» **INPUT MATERIAL**:
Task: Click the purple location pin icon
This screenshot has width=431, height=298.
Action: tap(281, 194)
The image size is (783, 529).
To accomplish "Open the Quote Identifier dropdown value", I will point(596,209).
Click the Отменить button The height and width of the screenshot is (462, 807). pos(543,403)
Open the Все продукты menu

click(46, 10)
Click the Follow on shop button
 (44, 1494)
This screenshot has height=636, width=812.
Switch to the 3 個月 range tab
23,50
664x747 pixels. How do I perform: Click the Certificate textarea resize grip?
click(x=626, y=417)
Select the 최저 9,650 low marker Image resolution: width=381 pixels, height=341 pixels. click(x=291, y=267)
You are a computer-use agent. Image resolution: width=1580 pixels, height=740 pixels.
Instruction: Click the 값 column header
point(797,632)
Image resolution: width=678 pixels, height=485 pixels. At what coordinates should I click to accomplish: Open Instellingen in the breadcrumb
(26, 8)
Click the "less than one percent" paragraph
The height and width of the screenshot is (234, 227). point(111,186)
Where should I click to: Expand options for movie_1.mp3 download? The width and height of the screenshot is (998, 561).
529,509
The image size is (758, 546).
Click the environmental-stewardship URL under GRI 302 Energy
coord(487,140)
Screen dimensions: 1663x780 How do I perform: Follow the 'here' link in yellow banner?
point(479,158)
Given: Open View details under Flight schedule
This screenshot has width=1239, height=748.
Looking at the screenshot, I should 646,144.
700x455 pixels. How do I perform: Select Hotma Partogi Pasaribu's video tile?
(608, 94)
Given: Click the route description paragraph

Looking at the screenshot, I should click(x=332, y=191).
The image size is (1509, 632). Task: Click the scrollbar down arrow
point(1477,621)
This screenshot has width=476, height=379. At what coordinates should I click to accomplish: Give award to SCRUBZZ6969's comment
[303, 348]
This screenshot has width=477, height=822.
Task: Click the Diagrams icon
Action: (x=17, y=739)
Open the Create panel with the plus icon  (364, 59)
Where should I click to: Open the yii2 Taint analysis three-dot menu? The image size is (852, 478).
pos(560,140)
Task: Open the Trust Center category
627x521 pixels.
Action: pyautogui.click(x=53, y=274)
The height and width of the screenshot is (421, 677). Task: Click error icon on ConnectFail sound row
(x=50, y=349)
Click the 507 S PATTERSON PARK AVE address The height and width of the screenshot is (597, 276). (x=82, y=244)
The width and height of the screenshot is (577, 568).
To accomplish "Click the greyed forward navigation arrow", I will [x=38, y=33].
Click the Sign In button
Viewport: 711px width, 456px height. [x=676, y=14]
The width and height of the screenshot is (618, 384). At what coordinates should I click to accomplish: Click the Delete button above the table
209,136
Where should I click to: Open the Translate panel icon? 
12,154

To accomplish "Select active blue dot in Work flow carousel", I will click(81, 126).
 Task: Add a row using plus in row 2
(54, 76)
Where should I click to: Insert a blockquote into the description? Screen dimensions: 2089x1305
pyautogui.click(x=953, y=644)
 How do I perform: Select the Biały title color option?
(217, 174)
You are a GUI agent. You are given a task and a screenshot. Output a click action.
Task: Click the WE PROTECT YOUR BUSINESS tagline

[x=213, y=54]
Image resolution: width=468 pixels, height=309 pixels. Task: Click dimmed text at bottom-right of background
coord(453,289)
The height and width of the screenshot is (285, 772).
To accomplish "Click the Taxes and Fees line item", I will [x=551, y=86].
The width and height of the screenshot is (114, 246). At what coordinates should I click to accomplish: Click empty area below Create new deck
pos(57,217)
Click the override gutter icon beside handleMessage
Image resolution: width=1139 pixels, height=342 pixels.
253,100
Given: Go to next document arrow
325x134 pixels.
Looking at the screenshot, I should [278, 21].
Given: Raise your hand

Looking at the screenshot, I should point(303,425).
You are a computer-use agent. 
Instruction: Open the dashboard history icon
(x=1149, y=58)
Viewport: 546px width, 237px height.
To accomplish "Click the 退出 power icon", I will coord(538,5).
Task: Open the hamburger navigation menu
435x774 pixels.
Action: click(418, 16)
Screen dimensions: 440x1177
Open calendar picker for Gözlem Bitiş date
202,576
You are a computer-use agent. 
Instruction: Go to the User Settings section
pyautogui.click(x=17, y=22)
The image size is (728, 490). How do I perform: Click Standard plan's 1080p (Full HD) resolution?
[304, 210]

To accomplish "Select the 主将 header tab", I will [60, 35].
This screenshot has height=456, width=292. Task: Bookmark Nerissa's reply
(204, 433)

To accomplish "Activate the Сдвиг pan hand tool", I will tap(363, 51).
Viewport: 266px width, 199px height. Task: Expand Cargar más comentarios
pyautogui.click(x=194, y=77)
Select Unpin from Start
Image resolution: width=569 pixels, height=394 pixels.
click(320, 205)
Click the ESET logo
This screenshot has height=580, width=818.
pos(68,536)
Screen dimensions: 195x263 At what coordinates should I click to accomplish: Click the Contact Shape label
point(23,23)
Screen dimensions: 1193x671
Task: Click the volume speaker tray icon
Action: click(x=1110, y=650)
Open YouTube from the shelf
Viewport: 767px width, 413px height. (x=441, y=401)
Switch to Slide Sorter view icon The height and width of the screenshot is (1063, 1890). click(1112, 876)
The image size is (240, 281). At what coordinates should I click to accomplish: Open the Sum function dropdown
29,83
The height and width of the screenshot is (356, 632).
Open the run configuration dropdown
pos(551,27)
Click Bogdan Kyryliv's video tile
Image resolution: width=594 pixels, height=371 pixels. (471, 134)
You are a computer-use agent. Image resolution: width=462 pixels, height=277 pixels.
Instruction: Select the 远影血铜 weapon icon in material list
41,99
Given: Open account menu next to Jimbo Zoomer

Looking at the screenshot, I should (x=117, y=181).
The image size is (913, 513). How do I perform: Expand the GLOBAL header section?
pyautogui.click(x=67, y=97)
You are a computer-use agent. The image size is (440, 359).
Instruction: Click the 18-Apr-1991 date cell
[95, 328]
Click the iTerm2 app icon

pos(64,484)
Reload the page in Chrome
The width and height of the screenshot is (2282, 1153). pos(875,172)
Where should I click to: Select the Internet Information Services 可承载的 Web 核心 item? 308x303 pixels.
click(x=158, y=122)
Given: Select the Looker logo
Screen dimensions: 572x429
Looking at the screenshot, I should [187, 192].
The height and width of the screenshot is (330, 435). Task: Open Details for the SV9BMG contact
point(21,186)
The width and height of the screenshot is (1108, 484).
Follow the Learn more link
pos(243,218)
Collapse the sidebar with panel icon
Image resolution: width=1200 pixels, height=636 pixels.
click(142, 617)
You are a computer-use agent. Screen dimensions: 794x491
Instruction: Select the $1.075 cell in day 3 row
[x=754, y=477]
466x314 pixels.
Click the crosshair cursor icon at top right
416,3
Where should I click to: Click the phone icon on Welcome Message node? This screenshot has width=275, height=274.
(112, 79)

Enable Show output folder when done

» **REQUIRED TASK**:
Please pull out every line of the material above that contains the word "under" and copy each of those lines in full.

» **WRITTEN SOLUTION**:
Click the environmental-stewardship URL under GRI 302 Energy
Given: Open View details under Flight schedule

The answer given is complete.